Mais l’allusion de son père à Mlle Bourrienne était terrible ; à la supposer fausse, elle n’y pouvait penser de sang-froid. Elle retournait chez elle par le jardin d’hiver, lorsque la voix si connue de Mlle Bourrienne la tira de son trouble. Elle leva les yeux et vit à deux pas d’elle Anatole qui embrassait la jeune Française, en lui parlant à l’oreille. La figure d’Anatole exprimait les sentiments violents qui l’agitaient, quand il se retourna vers la princesse, oubliant son bras autour de la taille de la jolie fille.

« Qui est là ? Que me veut-on ? » semblait-il dire.

La princesse Marie s’était arrêtée pétrifiée, les regardant sans comprendre. Mlle Bourrienne poussa un cri et s’enfuit. Anatole salua la princesse avec un sourire fanfaron, et haussant les épaules, il se dirigea vers la porte qui conduisait à son appartement.

Une heure plus tard, Tikhone, qui avait été envoyé prévenir la princesse Marie, lui annonça qu’on l’attendait, et que le prince Basile était là. Il la trouva dans sa chambre, assise sur le canapé, passant doucement la main sur les cheveux de Mlle Bourrienne, qui pleurait à chaudes larmes. Les doux yeux de la princesse Marie, pleins d’une pitié tendre et affectueuse, avaient retrouvé leur calme et leur lumineuse beauté.

« Non, princesse, je suis perdue à jamais dans votre cœur.
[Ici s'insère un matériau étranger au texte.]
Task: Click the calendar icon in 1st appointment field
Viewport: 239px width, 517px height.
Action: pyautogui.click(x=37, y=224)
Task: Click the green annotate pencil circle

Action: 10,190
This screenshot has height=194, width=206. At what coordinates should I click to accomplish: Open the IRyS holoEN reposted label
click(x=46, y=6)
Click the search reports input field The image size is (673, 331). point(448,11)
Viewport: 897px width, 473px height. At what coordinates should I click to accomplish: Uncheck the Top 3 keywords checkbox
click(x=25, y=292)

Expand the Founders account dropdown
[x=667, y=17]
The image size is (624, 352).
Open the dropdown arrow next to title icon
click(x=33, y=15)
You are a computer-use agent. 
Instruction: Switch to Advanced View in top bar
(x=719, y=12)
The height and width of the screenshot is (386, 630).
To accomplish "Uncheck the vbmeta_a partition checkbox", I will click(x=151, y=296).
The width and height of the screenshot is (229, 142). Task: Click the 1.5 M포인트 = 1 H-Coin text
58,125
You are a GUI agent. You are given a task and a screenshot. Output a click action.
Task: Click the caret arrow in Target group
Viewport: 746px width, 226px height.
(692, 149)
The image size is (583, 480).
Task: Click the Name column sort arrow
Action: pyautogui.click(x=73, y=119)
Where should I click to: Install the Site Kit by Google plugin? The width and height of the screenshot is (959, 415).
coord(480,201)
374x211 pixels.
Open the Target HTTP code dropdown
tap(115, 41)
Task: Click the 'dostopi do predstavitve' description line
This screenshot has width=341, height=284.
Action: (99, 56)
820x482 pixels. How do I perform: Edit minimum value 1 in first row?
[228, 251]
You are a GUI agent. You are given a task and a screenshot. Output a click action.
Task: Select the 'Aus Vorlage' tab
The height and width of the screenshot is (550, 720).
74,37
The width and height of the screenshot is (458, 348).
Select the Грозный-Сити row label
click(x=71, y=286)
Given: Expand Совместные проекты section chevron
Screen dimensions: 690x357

— Pourquoi donc ? Je vous aime plus que jamais et je tâcherai de faire tout mon possible…, répondit la princesse Marie avec un triste sourire. Remettez-vous, mon amie, je vais aller trouver mon père. »

Le prince Basile, assis les jambes croisées, et tenant une tabatière dans sa main, simulait un profond attendrissement, qu’il paraissait s’efforcer de cacher sous un rire ému. À l’entrée de la princesse Marie, aspirant à la hâte une petite prise, il lui saisit les deux mains :

« Ah ! ma bonne, ma bonne, le sort de mon fils est entre vos mains. Décidez, ma bonne, ma chère, ma douce Marie, que j’ai toujours aimée comme ma fille. »

Il se détourna, car une larme venait en effet de poindre dans ses yeux.